▸ **EXTRACTED DATA**:
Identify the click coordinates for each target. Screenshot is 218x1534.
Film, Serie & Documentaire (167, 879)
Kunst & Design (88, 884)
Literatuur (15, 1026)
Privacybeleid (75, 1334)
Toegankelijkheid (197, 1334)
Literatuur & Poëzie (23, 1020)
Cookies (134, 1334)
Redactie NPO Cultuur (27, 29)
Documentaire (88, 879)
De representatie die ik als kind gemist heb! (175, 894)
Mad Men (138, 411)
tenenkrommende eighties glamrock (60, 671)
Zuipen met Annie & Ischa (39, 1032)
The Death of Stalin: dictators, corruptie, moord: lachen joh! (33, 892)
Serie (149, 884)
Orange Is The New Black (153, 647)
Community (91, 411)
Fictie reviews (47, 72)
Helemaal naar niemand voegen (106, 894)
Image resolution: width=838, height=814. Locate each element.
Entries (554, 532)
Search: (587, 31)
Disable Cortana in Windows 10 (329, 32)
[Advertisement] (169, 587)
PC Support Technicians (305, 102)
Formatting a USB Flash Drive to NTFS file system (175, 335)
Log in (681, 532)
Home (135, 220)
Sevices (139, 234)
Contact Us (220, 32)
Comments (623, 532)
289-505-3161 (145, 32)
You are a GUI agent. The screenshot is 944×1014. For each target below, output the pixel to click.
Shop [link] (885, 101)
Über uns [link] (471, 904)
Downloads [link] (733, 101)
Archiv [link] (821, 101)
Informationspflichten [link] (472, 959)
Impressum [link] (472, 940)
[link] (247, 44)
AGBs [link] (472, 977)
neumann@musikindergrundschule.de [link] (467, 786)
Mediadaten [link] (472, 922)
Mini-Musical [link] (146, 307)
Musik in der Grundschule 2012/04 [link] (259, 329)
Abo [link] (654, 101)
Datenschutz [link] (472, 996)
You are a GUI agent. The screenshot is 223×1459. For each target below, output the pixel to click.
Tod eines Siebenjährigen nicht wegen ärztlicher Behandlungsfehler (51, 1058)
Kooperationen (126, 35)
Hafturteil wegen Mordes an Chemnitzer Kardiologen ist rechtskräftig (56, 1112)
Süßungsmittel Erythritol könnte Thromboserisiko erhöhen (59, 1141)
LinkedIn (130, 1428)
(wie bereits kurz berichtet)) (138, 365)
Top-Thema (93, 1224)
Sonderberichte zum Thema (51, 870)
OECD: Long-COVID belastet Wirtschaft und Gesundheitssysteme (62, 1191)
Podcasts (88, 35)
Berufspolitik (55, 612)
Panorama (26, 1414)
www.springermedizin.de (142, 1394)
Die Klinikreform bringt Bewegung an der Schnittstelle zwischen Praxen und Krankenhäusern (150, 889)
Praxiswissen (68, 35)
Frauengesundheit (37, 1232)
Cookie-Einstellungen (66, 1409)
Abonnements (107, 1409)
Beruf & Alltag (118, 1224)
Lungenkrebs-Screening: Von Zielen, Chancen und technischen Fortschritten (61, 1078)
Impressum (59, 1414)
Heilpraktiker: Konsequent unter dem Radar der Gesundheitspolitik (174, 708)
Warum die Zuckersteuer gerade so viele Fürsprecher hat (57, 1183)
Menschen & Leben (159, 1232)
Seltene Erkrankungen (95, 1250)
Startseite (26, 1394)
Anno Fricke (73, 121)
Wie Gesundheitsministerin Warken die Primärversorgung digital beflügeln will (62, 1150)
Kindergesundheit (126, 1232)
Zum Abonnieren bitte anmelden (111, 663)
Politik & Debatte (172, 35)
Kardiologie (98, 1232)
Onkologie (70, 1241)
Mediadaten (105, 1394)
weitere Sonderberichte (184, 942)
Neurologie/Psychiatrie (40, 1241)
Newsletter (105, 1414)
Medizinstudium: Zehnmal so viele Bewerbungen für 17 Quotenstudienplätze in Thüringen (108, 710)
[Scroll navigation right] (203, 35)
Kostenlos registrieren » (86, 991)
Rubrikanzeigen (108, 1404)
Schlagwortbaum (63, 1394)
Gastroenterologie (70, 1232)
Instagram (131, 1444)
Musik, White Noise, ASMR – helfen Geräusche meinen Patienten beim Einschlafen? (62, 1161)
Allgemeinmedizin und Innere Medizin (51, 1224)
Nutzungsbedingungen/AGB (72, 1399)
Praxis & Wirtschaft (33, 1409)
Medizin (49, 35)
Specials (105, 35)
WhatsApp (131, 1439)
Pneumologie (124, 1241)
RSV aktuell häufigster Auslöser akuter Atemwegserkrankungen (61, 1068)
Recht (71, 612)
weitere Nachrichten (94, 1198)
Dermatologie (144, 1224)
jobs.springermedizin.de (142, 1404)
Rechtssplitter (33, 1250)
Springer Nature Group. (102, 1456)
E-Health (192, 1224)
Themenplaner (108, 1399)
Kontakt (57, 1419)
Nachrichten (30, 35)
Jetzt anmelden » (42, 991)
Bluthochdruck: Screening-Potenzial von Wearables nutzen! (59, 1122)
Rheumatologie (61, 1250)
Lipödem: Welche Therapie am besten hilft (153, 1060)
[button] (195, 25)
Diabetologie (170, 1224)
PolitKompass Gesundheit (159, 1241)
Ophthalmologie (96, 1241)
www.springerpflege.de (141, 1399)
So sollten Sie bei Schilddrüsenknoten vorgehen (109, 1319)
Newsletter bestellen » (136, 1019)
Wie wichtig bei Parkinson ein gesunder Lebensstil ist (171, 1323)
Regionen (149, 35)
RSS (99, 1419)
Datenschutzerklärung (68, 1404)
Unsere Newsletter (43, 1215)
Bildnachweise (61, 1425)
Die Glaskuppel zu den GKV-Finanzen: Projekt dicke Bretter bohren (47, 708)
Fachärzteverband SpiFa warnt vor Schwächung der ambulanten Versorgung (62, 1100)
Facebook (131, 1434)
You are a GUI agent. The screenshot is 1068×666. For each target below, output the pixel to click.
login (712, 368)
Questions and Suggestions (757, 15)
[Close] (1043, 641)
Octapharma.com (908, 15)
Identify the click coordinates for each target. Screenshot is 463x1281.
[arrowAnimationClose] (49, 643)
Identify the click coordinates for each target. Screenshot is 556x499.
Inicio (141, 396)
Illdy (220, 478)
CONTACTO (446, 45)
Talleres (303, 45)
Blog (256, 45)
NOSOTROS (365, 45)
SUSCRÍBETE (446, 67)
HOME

▸ **DIRECTIONS**: Could you write out the material again from the line with "Community (91, 411)" up to and including the line with "Datenschutz [link] (472, 996)", shifting every coordinate in the answers up by 82 and keeping all the other lines as they are?

▸ **RESPONSE TO THE EXERCISE**:
Community (173, 493)
Fictie reviews (129, 154)
Helemaal naar niemand voegen (188, 976)
Image resolution: width=838, height=814. Locate each element.
Entries (636, 614)
Search: (669, 113)
Disable Cortana in Windows 10 (411, 114)
[Advertisement] (251, 669)
PC Support Technicians (387, 184)
Formatting a USB Flash Drive to NTFS file system (257, 417)
Log in (763, 614)
Home (217, 302)
Sevices (221, 316)
Contact Us (302, 114)
Comments (705, 614)
289-505-3161 (227, 114)
You are a GUI agent. The screenshot is 944×1014. For each target below, output the pixel to click.
Shop [link] (967, 183)
Über uns [link] (553, 986)
Downloads [link] (815, 183)
Archiv [link] (903, 183)
Informationspflichten [link] (554, 1041)
Impressum [link] (554, 1022)
[link] (329, 126)
AGBs [link] (554, 1059)
neumann@musikindergrundschule.de [link] (549, 868)
Mediadaten [link] (554, 1004)
Mini-Musical [link] (228, 389)
Musik in der Grundschule 2012/04 [link] (341, 411)
Abo [link] (736, 183)
Datenschutz [link] (554, 1078)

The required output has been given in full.